East Williston and Williston Park officials expressed optimism last week at the prospect of a settlement in the villages’ ongoing water rates dispute on the heels of a compromise proposed by East Williston Mayor David Tanner.
“Negotiations are continuing and we remain optimistic,” Tanner said last week as Williston Park trustees reviewed the new proposal.
Williston Park officials confirmed receipt of Tanner’s compromise proposal in a letter earlier this month and sounded positive about prospects for a settlement over the issue of how much Williston Park charges its neighbor village for supplying it with water.
“I’ve always been optimistic that we can come to some agreement and I remain optimistic,” Williston Park Mayor Paul Ehrbar said.
Tanner and Ehrbar both declined to disclose any details of the proposed compromise to the current rate of $4.33 per thousand gallons of water being charged to East Williston.
Ehrbar said the Williston Park trustees have responded to Tanner’s letter with questions seeking “clarification” on some points in the proposal.

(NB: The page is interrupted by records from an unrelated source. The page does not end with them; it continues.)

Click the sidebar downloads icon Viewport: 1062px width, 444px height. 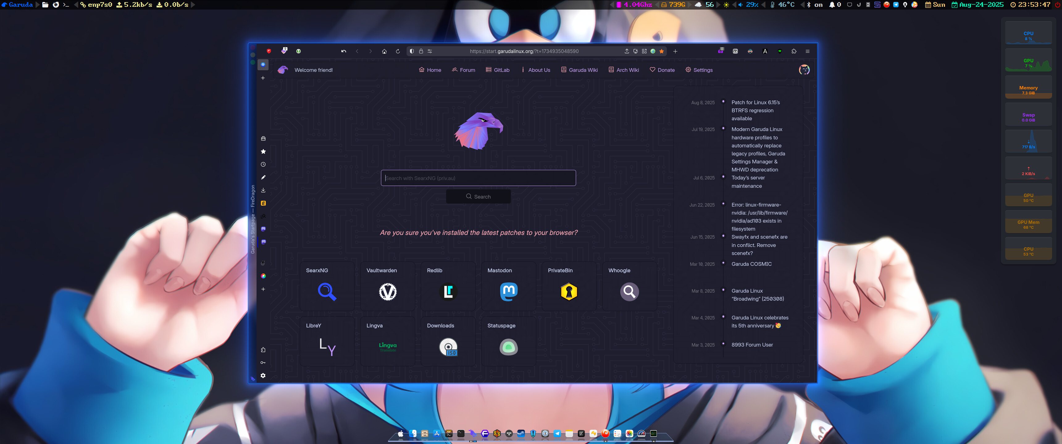pos(263,190)
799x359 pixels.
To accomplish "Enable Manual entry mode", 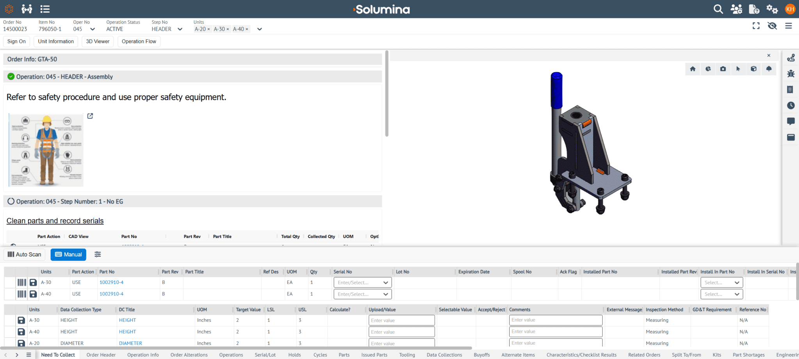I will pos(68,254).
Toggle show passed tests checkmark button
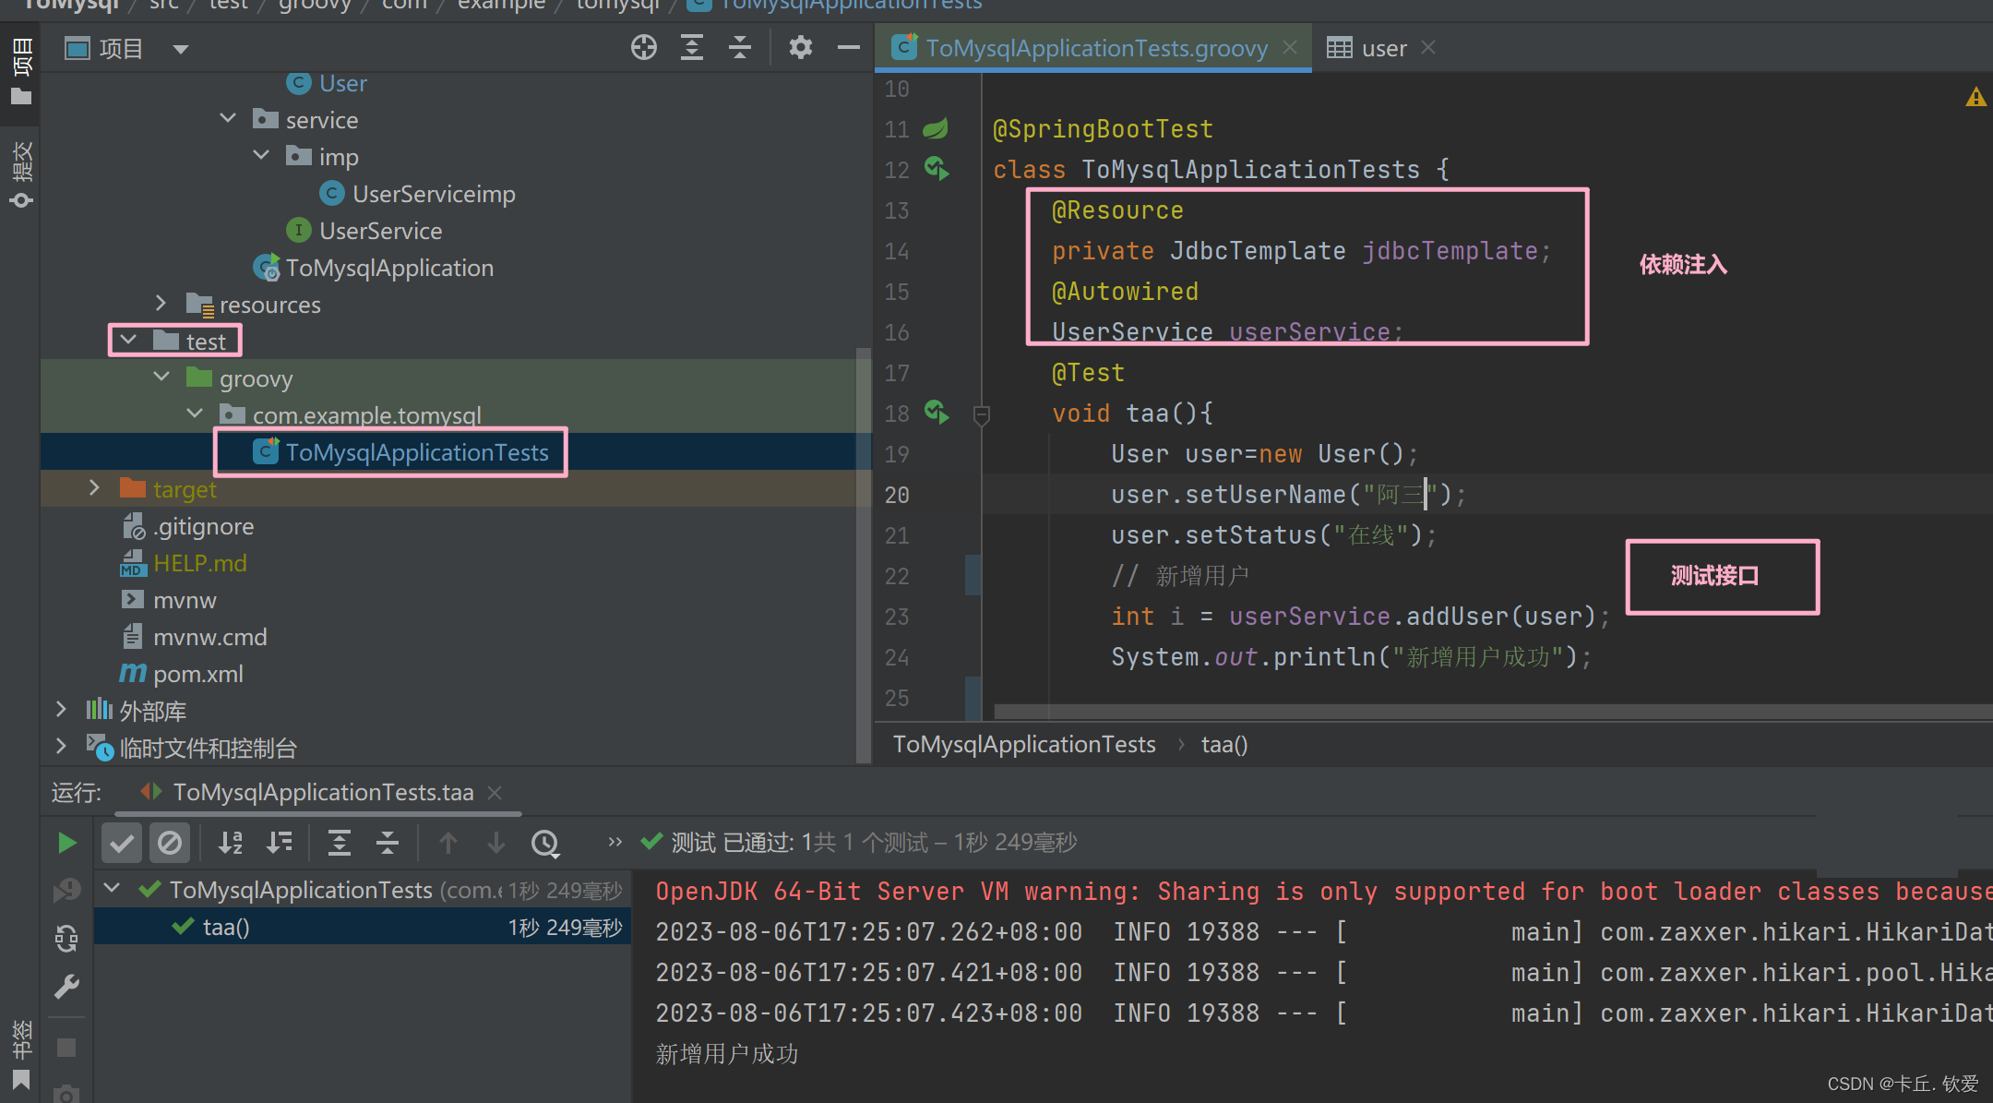The width and height of the screenshot is (1993, 1103). coord(122,843)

Ehrbar said reaching a compromise in the dispute depended on those clarifications.
He said Williston Park trustees were hoping for a response from Tanner in time for their monthly business meeting on Sept. 14.
“It is different. And I am hopeful that it is something to negotiate about,” Williston Park Trustee Teresa Thomann said. “It’s definitely a step in the right direction.”
Thomann also declined to discuss details of Tanner’s proposal.
H2M officials have said the project would take 30 months to complete if approved, with construction taking 18 and 24 months. The supply wells would sit at Devlin Park on the north side of East Williston Avenue, between the Long Island Rail Road line to the west and Bengeyfield Drive to the east.
Tanner recently claimed that Ehrbar had rejected an offer from state Sen. Jack Martins to mediate a settlement between the two sides. Ehrbar declined to comment on Martins’ potential involvement last week.
Martins could not be reached for comment on the situation.
The Village of East Williston trustees filed lawsuits against Williston Park following the two rate increases after attempts to negotiate a settlement on water rates failed. In early July last year, a state Appellate Court found in favor of East Williston in one lawsuit, stating that Williston Park should have held a public hearing prior to imposing the first rate increase in 2011. But the court found in favor of Williston Park in the second lawsuit, stating that Williston Park was within its right to raise the water rates in 2012 to $4.33 per thousand gallons.
The Village of Williston Park sent East Williston a bill for $300,000 for interest and penalties following the court decision. The Village of East Williston made a payment of $239,000 to Williston Park to cover the cost of the rate increase, minus $61,000 accrued under the price hike that the court ruled to be improper.
The current Williston Park lawsuit claims that East Williston owes $210,347.47 that Williston Park assessed in penalties for its unpaid water bill balance. The lawsuit seeks $506,724.10 in arears and penalties.
Both sides published letters in local newspapers in March and April, criticizing each other and providing details of their negotiating positions. In his public letter to the Williston Park board in April, Tanner proposed paying $48,019 on the penalties Williston Park is seeking to impose.
Officials in both villages say their counterparts have been unwilling to compromise on a long-term water rate agreement or the penalties Williston Park is seeking to collect.
“They have not moved on the rate at all,” East Williston Deputy Mayor Bonnie Parente said after the Williston Park trustees filed the lawsuit seeking damages in July.
She blamed Ehrbar for the stalemate, insisting on the $4.33 per thousand gallon rate.
Ehrbar said in July that over the past five years of negotiations, the East Williston trustees have not changed their negotiating position on an alternative rate of $3.70 per thousand gallons.